Using the _reindex API
Introduced in ElasticSearch version 2.3, the _reindex API provides a native and efficient way to copy data between indices. It supports basic reindexing operations as well as filtering data based on queries, allowing for precise control over what data is transferred.
Basic Reindexing Operation
To copy all documents from one index to another, you can use the following command. This example assumes you have an index named "movies" and want to create a new index "allMoviesCopy".
POST /_reindex
{
"source": {
"index": "movies"
},
"dest": {
"index": "allMoviesCopy"
}
}
This command will copy all documents from the "movies" index to the "allMoviesCopy" index. It is important to ensure that the destination index exists or is created automatically based on settings.

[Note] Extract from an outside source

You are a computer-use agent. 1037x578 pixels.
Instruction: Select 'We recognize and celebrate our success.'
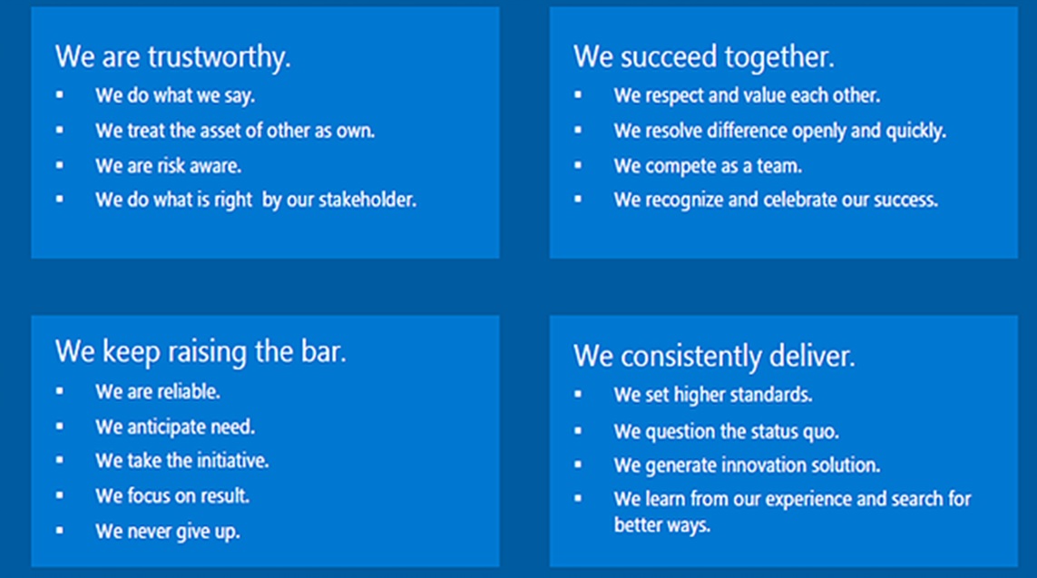(776, 200)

Filtering Data with Queries
For more selective copying, you can add a query to the source configuration. To copy only movies from the year 1972 to a new index "70sMovies", use a term query on the "year" field.
POST /_reindex
{
"source": {
"index": "movies",
"query": {
"term": {
"year": 1972
}
}
},
"dest": {
"index": "70sMovies"
}
}
In this example, the query filters the source data to include only documents where the "year" field equals 1972. The _reindex API then copies these filtered documents to the specified destination index. This method is highly efficient and reduces the amount of data transferred.

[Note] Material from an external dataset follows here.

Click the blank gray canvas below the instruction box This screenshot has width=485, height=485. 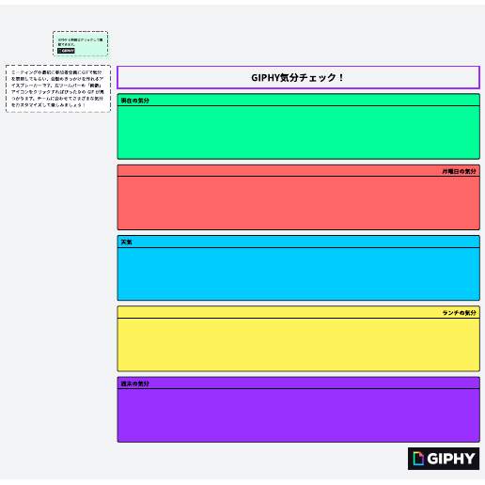58,282
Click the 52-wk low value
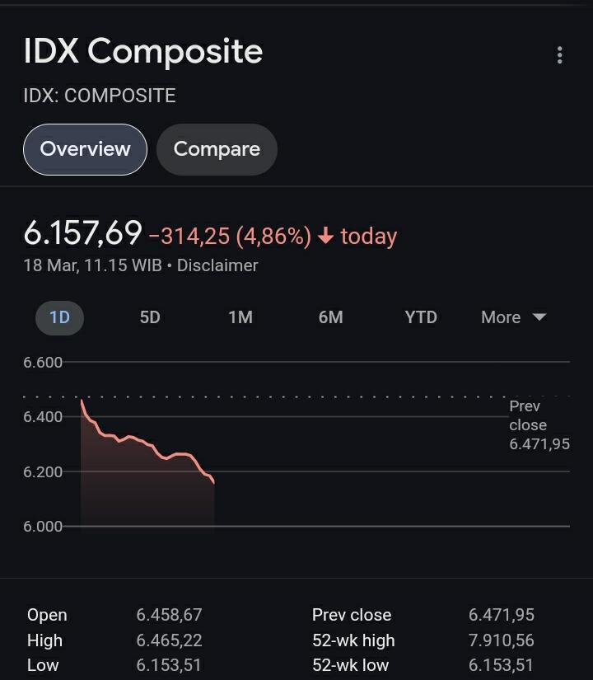This screenshot has height=680, width=593. pos(502,665)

Alternative Method: elasticsearch-dump
While the _reindex API is the recommended approach for most use cases, alternative tools like elasticsearch-dump can also be used for data migration. This tool allows for dumping and loading ElasticSearch data, including mappings and data types. For example, to copy data from one index to another using elasticsearch-dump, you might run commands similar to the following, though it is generally less integrated than the native API.
elasticdump \
--input=http://localhost:9200/movies \
--output=http://localhost:9200/70sMovies \
--type=data
However, for most scenarios involving selective copying based on queries, the _reindex API is preferred due to its simplicity and performance.
Conclusion
The _reindex API in ElasticSearch offers a robust solution for copying data between indices, with the added flexibility of query-based filtering. By leveraging this API, users can efficiently manage their data, such as archiving specific subsets like movies from a particular year. Always refer to the official ElasticSearch documentation for the latest features and best practices.